# Should I move into the guestroom???



## Tatreail (Oct 29, 2010)

I have been with my husband for almost 8 years (married almost 5.) I got married very young 20, we have a large age difference 41 years. I have moved out before 3 threes ago but came back only after a month. Two nights ago we talked about divorce again..I wrote him a 5 page letter telling just how I felt. At the time he said he felt the same time. I care about him, but I am now "In" love with him anymore....if I ever was. He even said he had seen this coming for awhile, and that he though I was not "in" love with him when I moved back in three years ago. The next day however he does not even want to talk about things. 

Currently I am a college student about to go into an internship, were I can not work. I have not worked for the last two years because I needed the time to do school work and he said he would go to work instead. I can not get my own place until I have a job which will be in 7 months. I tried to talk to him last night about things but he would not talk about things with me. I am confused and not sure what to do. I know I don't love him and want out yesterday. I was thinking about trying to talk to him about me moving into our guestroom. I'm not sure if this is too soon or not.

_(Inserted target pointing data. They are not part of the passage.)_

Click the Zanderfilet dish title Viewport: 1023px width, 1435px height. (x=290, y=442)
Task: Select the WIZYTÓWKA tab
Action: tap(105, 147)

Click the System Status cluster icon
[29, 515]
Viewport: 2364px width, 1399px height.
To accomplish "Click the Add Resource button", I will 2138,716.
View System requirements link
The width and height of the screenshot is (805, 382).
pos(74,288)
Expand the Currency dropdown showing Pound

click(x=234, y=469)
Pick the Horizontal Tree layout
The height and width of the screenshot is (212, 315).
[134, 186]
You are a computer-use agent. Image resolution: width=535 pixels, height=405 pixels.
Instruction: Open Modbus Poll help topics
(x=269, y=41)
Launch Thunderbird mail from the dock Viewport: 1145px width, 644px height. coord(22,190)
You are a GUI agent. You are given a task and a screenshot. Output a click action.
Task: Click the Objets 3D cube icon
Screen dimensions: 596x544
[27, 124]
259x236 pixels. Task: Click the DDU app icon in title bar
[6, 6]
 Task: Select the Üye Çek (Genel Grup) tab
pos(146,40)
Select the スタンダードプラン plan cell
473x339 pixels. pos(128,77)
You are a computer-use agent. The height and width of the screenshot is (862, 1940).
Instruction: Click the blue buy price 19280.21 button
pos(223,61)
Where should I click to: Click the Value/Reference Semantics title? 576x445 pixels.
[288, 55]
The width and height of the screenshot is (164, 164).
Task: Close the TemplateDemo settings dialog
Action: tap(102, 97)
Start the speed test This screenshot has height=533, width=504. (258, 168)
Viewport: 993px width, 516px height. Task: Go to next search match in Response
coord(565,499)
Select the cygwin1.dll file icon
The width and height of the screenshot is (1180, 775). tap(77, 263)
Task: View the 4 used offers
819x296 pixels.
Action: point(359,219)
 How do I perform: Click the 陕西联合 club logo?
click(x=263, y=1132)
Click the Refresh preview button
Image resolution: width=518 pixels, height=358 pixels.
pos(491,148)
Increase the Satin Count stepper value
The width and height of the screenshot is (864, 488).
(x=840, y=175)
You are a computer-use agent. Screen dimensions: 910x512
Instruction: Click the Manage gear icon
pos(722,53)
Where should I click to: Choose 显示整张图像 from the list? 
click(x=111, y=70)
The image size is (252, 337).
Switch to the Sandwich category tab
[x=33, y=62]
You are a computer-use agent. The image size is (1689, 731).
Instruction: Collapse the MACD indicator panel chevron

What i really need is him to be willing to talk to me about things, so we can plan on how to split up our life, home, animals everything. We have no kids which is good. Any advice would be great.


----------



## Shelly29 (Oct 9, 2010)

My husband told me 4 weeks ago he does not want to be married anymore....plain and simple...He mvoed into the guest bedroom 2 days later....its hard living in the same house and today at therpay I told him to figure out what couch from what friends he wanted to stay at, because apparently he wanted out,....but he says he needs weeks. 7 months IMO is insane to live in teh same house....there should be some rules of sorts because it has been painful for me to beunder the same roof. Some people can do it, some cant.


----------